ジャックス(8584)【新中期経営計画を評価、期末一括配当7円も魅力】

ジャックス  [8584] 東証1部 時価:273円

信販大手のジャックス(8584)に注目。同社の12年3月期の期連結業績は、営業収益は、1079億円(前期比7.2%減)と小幅減収を予想しているものの、営業利益は79億円(同2.5倍)と大幅増益を想定している。貸し倒れ関連費用や電算費の減少などにより、営業費用が全体で12%減となり、利益の押し上げに寄与する見通し。
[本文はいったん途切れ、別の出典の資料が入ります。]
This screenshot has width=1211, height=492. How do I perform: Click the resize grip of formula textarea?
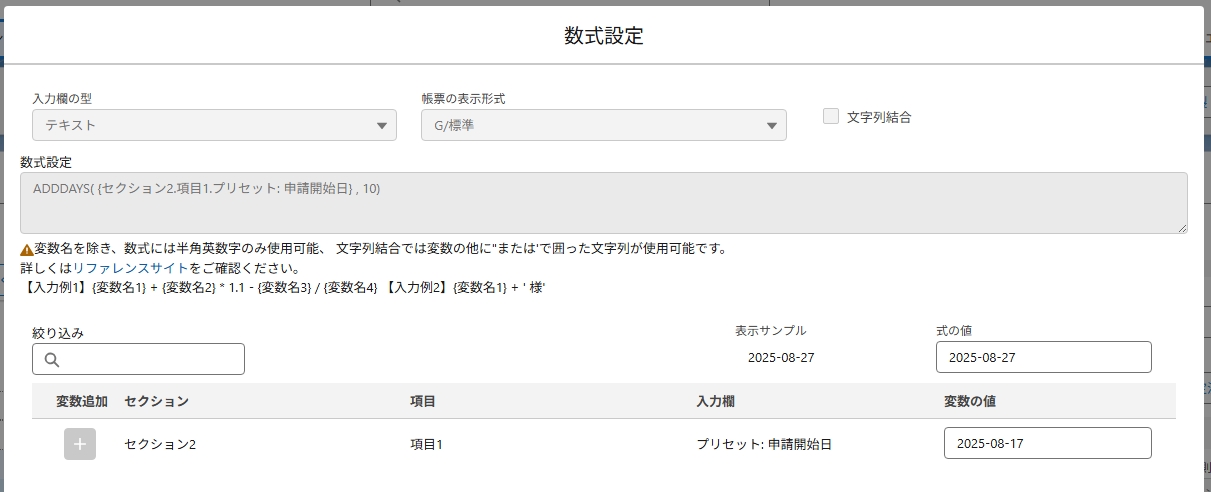click(1181, 228)
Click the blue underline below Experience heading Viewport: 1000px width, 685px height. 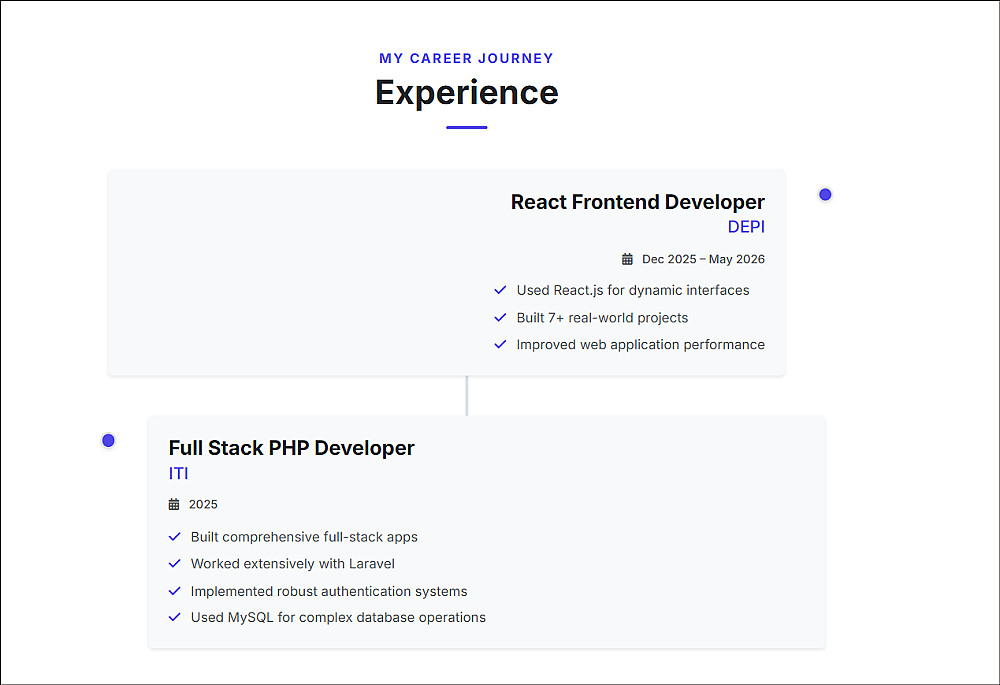(466, 127)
 また、これまで取り組んできた中期計画「VIC10」は前期で終了しました。新たな中期計画は、震災発生の影響でスタートが1年先送りされたものの、注力する3大事業(クレジット、カード、ファイナンス)に加え、海外事業を新たな収益源とするため10年にベトナムに進出している。さらに同社の持つ5大機能(信用調査、代金回収、計算事務処理、金融、信用保証)を活用する方針に変更はなく、新中期計画の実践が今後成長のけん引役となりそうだ。
 株価は、昨年11月22日の安値222円で底打ちを完了し、年明け以降緩やかながら順調な株価推移をみせており、2月27日に284円高値を付けた後に一服状態となっている。昨年の10月28日高値の279円を上回ってきたことで、新たな上昇局面入りの期待が高まってきた。
株価指標面では、PERは8倍台、PBR0.4倍台と依然として割安水準にある。期末一括配当7円(配当利回り2.56%)も魅力だ。